This increase in R&D spend is consistent with our 2019 guidance and previously communicated commitment to reinvest the tax savings we're realizing from the enactment of the 2017 Tax Cuts and Jobs Act into research and development. Our non-GAAP unreimbursed R&D expense, which is calculated as the total non-GAAP R&D expense less R&D reimbursements from our collaborators, was $419 million for the quarter of 2019 compared to $278 million for the first quarter of 2018. Included in our updated non-GAAP unreimbursed R&D guidance, our projected program initiation expenses related to our recently announced collaboration. Despite the inclusion of these initiation expenses, we are maintaining the top end of our guidance and tightening the range.
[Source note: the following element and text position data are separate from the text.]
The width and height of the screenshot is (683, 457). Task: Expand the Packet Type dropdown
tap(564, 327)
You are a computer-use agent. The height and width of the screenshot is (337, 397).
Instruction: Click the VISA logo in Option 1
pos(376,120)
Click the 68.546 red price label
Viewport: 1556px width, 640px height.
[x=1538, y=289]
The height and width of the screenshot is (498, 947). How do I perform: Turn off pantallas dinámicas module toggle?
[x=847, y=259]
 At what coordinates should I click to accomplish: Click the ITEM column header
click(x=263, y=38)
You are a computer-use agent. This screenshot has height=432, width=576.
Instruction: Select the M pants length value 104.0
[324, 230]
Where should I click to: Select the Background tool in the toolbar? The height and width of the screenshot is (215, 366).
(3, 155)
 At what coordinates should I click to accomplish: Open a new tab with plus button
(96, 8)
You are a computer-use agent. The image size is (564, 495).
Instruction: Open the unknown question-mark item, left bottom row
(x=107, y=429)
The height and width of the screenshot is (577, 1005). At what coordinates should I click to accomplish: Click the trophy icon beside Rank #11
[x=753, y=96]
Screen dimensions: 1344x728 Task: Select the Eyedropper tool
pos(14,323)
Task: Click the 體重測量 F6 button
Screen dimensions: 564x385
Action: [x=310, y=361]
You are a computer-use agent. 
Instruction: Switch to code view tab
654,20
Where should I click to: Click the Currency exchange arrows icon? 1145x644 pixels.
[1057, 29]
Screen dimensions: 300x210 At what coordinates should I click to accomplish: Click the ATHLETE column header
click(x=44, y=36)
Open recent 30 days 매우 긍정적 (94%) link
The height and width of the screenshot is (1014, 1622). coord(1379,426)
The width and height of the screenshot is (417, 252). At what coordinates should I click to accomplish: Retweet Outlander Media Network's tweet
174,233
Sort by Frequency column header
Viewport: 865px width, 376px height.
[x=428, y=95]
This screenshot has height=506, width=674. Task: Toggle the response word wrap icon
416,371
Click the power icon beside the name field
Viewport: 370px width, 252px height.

A $400 million upfront collaboration agreement payment to will be recorded as an R&D expense in the second quarter but will be excluded from reported non-GAAP R&D expenses. As a reminder, Regeneron's year-over-year increase of full-year non-GAAP unreimbursed R&D guidance is primarily attributable to higher clinical trial and manufacturing costs to support Regeneron's wholly owned programs, including four to six new molecules expected to advise into the clinic in 2019 on top of the five molecules that are advancing for the clinic in 2018 and lower Sanofi reimbursement as a result for the amended I/O discovery and development agreement. Next, non-GAAP SG&A expense was $362 million for the first quarter of 2019, a 22% year-over-year increase. The year-over-year increase was driven by higher headcount and headcount-related costs primarily to support that DUPIXENT, asthma and Libtayo launches, higher contributions to independent not-for-profit patient assistance organizations and an increase in U.S.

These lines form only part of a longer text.